Hal-hal ini lah yang mengganggu kehidupan masyarakat. Ketika diterapkannya kebijakan PPKM dibuat dalam keadaan panik melihat tinggi korban Covid pasca Idul Fitri. 

Harusnya, kebijakan PPKM diambil tidak dalam panik. Tapi dalam keadaan pikiran yang dingin dan mempertimbangkan segala situasinya. Seperti kebutuhan setiap keluarga dan kegiatan masyarakat selama PPKM. 

Hal-hal ini harus diperhatikan, sehingga ketika kebijakan diambil tidak menimbulkan pro kontra dan pemimpin tidak lagi disebut sebagai pemimpin "King Lift of Service", karena Covid sudah terlalu ada di Indonesia dan masyarakat mulai jenuh dengan keadaan ini. 

Ada baiknya pemerintah mengambil beberapa kebijakan, daripada kebijakan PPKM yang saat ini tidak efektif malah menimbulkan kegaduhan baru.

Beberapa Langkah Kebijakan yang Bisa Diambil Adalah:

1. Hapuskan PPKM, serukan bahwa Covid ialah penyakit yang biasa saja. Cukup dengan obat biasa dan obat herbal. 

Ini penting dilakukan karena masyarakat secara psikologis tidak panik apabila ada gejala covid dan bisa mengurangi over load rawat inap di rumah sakit. 

Kemudian anggaran subsidi pemerintah untuk pasien covid. Ajak masyarakat untuk beralih ke obat biasa yang ada di apotek atau obat herbal. 

Karena hal ini sudah dilakukan negara tetangga, Singapura, yang menggangap covid ialah penyakit biasa dan masyarakat tidak perlu takut. 

2. Perketat protokol kesehatan di tempat keramaian seperti alun-alun, masjid, gereja, wihara, al-mal dan lain-lain. 

Khususnya di tempat ibadah dan tempat yang dikelola pemerintah beri bantuan protokol kesehatan (prokes) secara gratis dalam mendukung pengetatan prokes di tempat yang sering dikunjungi dan di kelola pemerintah.
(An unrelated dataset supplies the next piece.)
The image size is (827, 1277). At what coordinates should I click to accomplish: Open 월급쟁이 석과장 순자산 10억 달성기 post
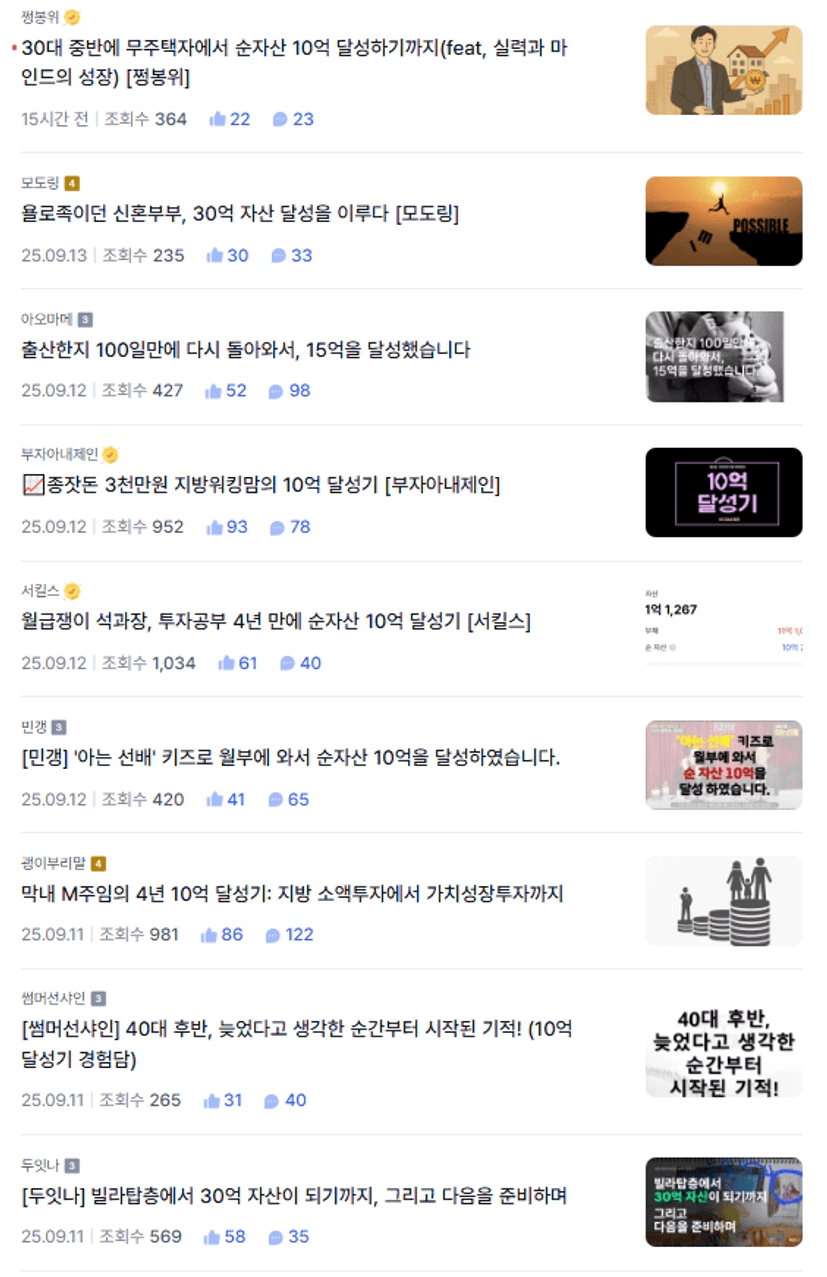coord(276,622)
3. Beri sosialisasi secara terus-menerus tentang vaksin di waktu-waktu masyarakat berkumpul. 

Karena saat mereka berkumpul memudahkan pemerintah untuk memberikan edukasi tentang penting vaksin, dan yakin bahwa vaksin itu aman digunakan di dalam tubuh tanpa adanya unsur pemaksaan gunakan pendekatan manusiawi. 

Ajak masyarakat untuk cinta pada tubuh sendiri, dan jangan menakuti-nakuti masyarakat karena akan menambah setres. 

4. Beri mereka obat pilihan selain divaksin.

Semisal, konsumsi obat herbal, konsumsi buah-buahan karena banyak masyarakat yang tidak mau divaksin karena alasan-alasan politik pasca Pilpres, serta melihat vaksin-vaksin yang kebanyakan buatan luar negeri, serta beberapa kasus setelah divaksin mereka menjadi kehilangan nyawa.

5. Buat pengumuman bahwa Covid sudah pergi dari Indonesia, dan masyarakat tidak perlu resah serta bisa melakukan kegiatan seperti biasanya. 

Tapi tetap harus berjaga-jaga dengan wajib prokes pasca Covid hilang Indonesia. Kebijakan ini diambil seharusnya memperhatikan banyak aspek, tidak hanya satu aspek. 

Karena kalau mengambil kebijakan dengan satu aspek, efek dari kebijakan tersebut ialah ketidakefektifan serta ketidakadilan dan memakan biaya yang besar. 

Seperti kebijakan PPKM yang efeknya hanya penutupan jalan untuk menuruti logika pemerintah kalau PPKM bisa menurunkan korban Covid padahal hal itu salah. 

Malah membuat keresehan baru dan penyakit lain berdatangan, serta kemarahan sebagian besar umat muslim karena tempat mereka ibadah ditutup. Sehingga beberapa saran bisa jadikan panduan dalam mengambil kebijakan untuk menghapus Covid dari Indonesia. (*)

Penulis: 
Rico Ibrahim 
Pengamat Politik Kota Tasikmalaya, Dosen IAIC.